Quelle forme pourra prendre ce nouveau modèle de vie sur la Terre ?
G.A. : Les humains et les autres formes de vie devront vivre ensemble en tissant des relations d’entraide[2]. Cette conception symbiotique devra se traduire par l’apparition de nouvelles formes de gouvernance. La sumbiocratie est un régime politique pour la Terre, par la Terre. Pour paraphraser Abraham Lincoln, elle serait « le gouvernement de la Terre par les peuples de la Terre, pour la Terre, afin qu’elle ne périsse pas ». Nous pourrions ainsi instaurer un Conseil de tous les êtres vivants, où les intérêts des différentes espèces seraient représentés.
Comment voyez-vous la génération Symbiocène ?
G.A. : Au Symbiocène, l’empreinte des humains sur la Terre sera réduite au minimum. La priorité de la Génération Symbiocène sera de protester contre le gigantisme, que ce soit dans l’habitat ou dans la production d’énergie et de l’alimentation. La Génération symbiocène sera une génération aux idées fondées sur l’intelligence symbiotique, adaptées à leur région et à leurs besoins. Certes la formation de la Génération Symbiocène ne sera pas facile mais l’enjeu, reconstruire un monde vivant, en vaut la peine. La soliphilie, l’amour du lieu se traduisant par l’engagement politique pour la protection des habitats contre les forces de la dévastation, est l’atout majeur de cette génération.
N’est-ce pas une vision utopiste ?
G.A. : Durant la plus grande partie de son existence sur Terre, l’Homo Sapiens a vécu dans une ère semblable au Symbiocène. Ce n’est qu’à partir de la révolution industrielle que notre espèce a commencé à s’écarter de la matrice de la vie. La « grande accélération « de l’industrie, de l’agriculture, de la technologie dans la seconde moitié du XX ème siècle s’est déroulée sans que soit prêtée grande attention, si ce n’est aucune, au rôle clef de la symbiose comme élément de la vie. Toutefois, je relève qu’un penseur comme Pierre Kropotkine avait estimé, dans l’Entraide (1906) que la nature humaine et la nature animale ne pouvaient se réduire à l’égoïsme et à l’avidité. C’est ma conviction : quand la Génération Symbiocène aura achevé son œuvre, la solastalgie devenue obsolète sera peu à peu oubliée et disparaîtra des dictionnaires vers 2100. Quel beau jour ce sera !
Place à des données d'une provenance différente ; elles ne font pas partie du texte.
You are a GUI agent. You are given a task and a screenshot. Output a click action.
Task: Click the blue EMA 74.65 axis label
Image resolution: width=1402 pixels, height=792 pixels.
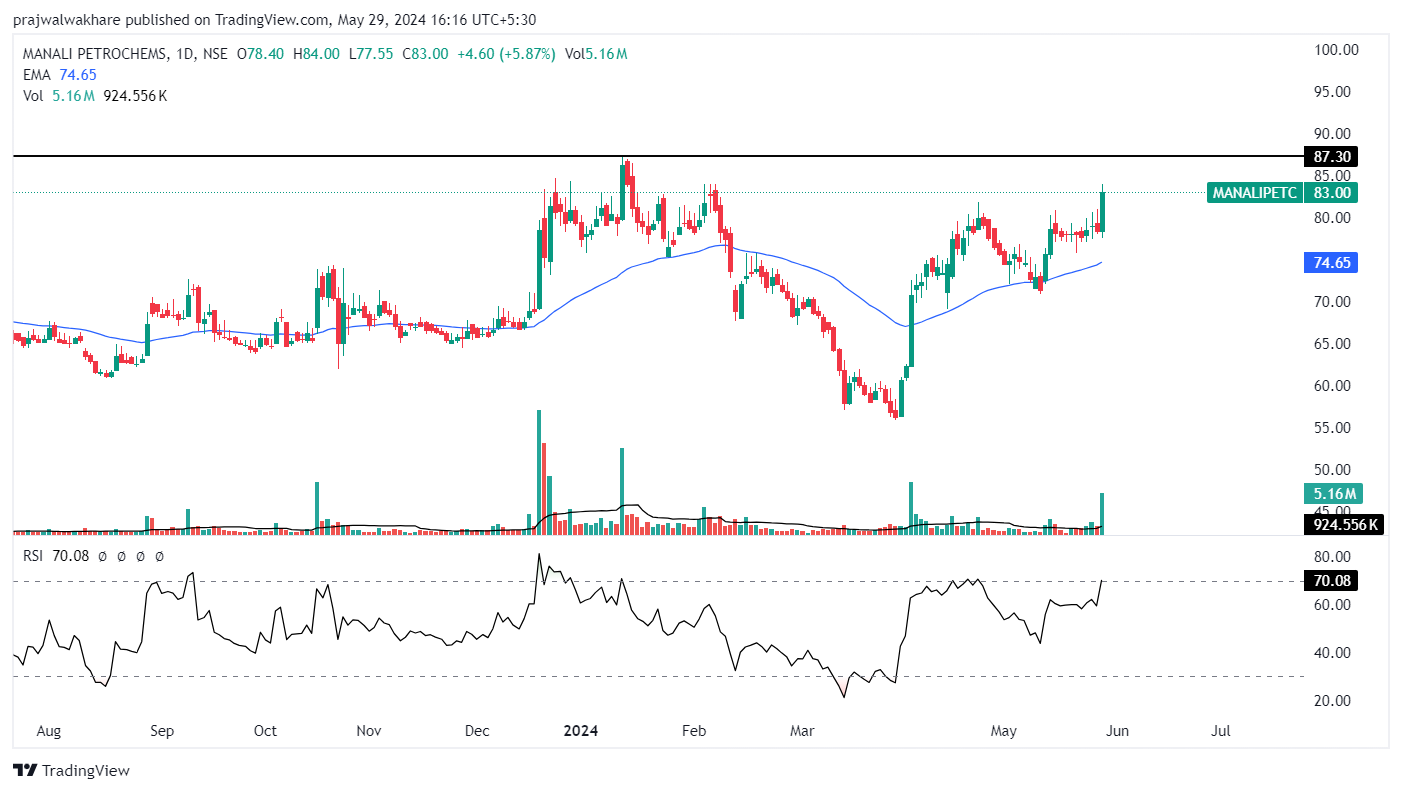[1330, 264]
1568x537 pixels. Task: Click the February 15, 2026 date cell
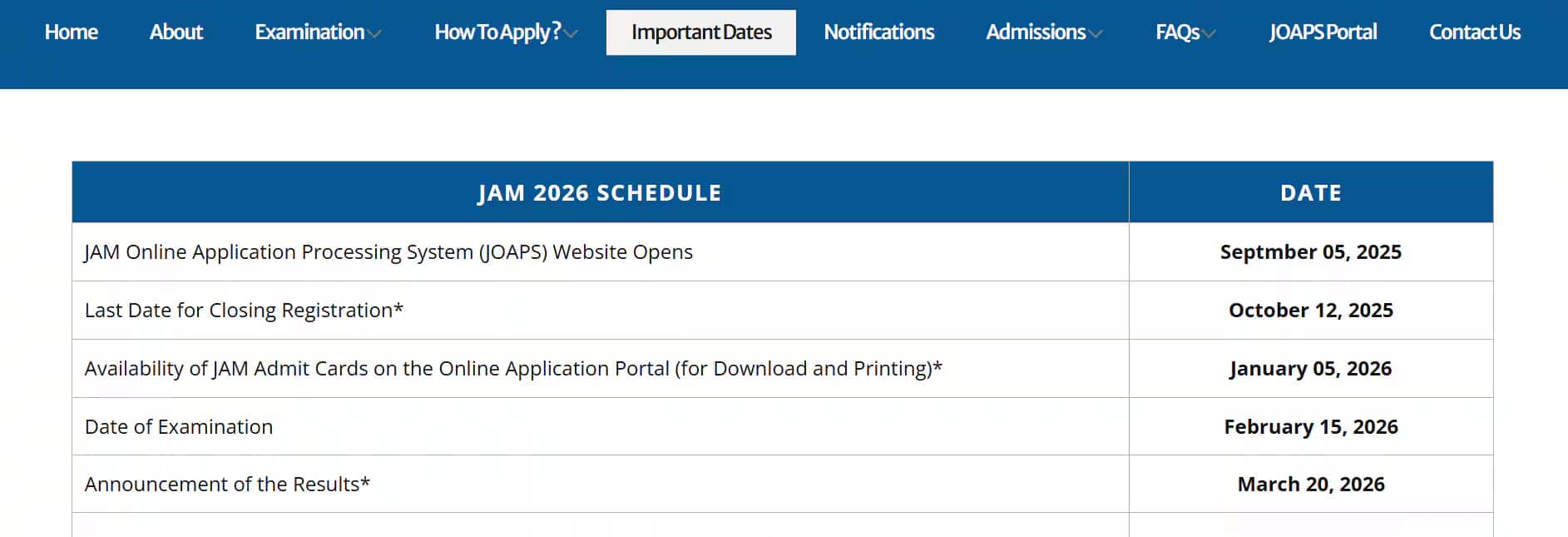(1310, 427)
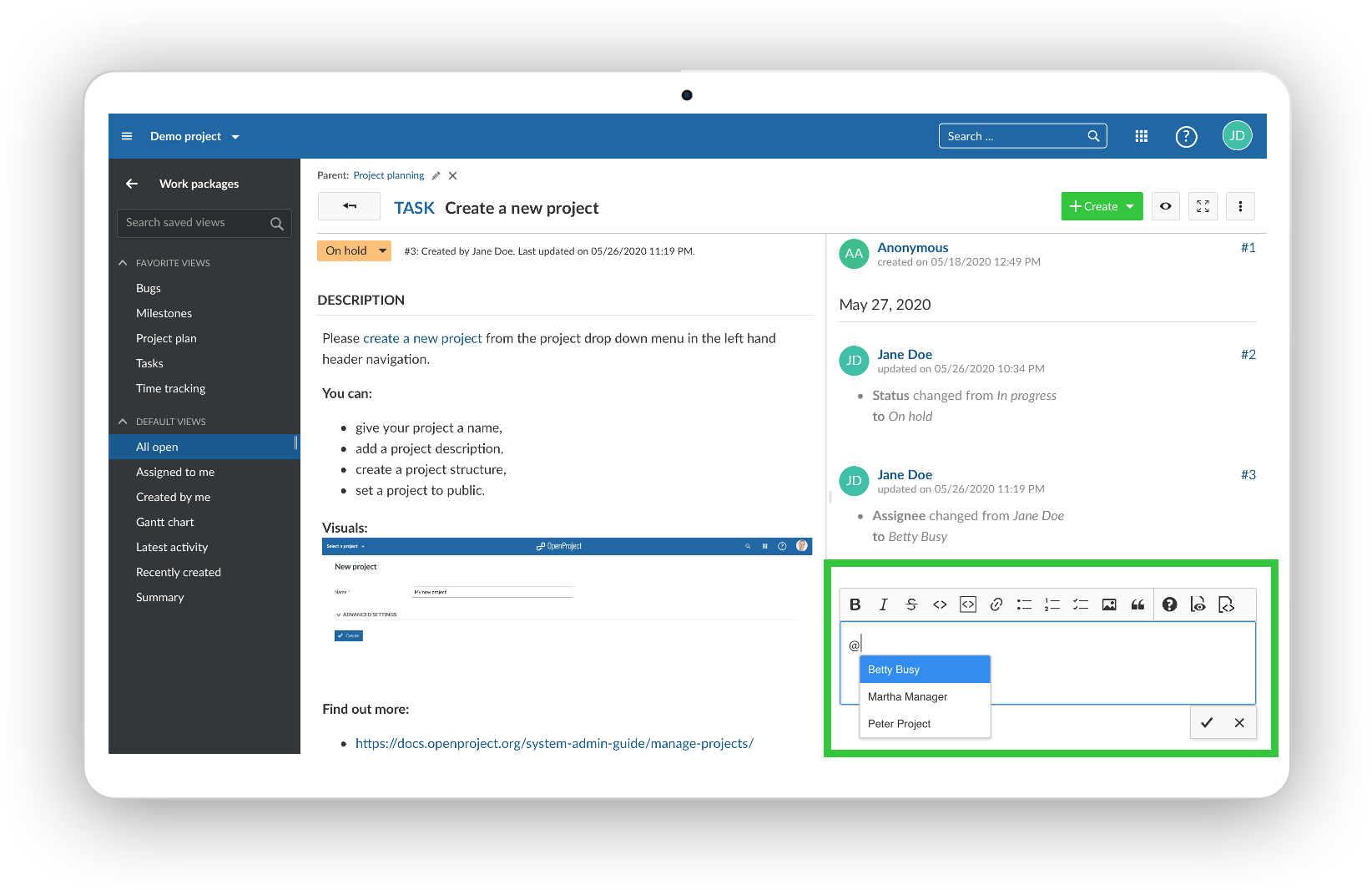Viewport: 1372px width, 890px height.
Task: Collapse the Favorite Views section
Action: pos(123,263)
[1] Glenn Albrecht, Les émotions de la terre. Des nouveaux mots pour un nouveau monde, Editions Les Liens qui libèrent, 2020
[2] Ce concept de Kropotkine, géographe et théoricien de l’anarchisme a inspiré entre autres Pablo Servigne qui a publié en 2017. avec Gauthier Chapelle L’entraide, l’autre loi de la jungle, aux Editions Les Liens qui libèrent.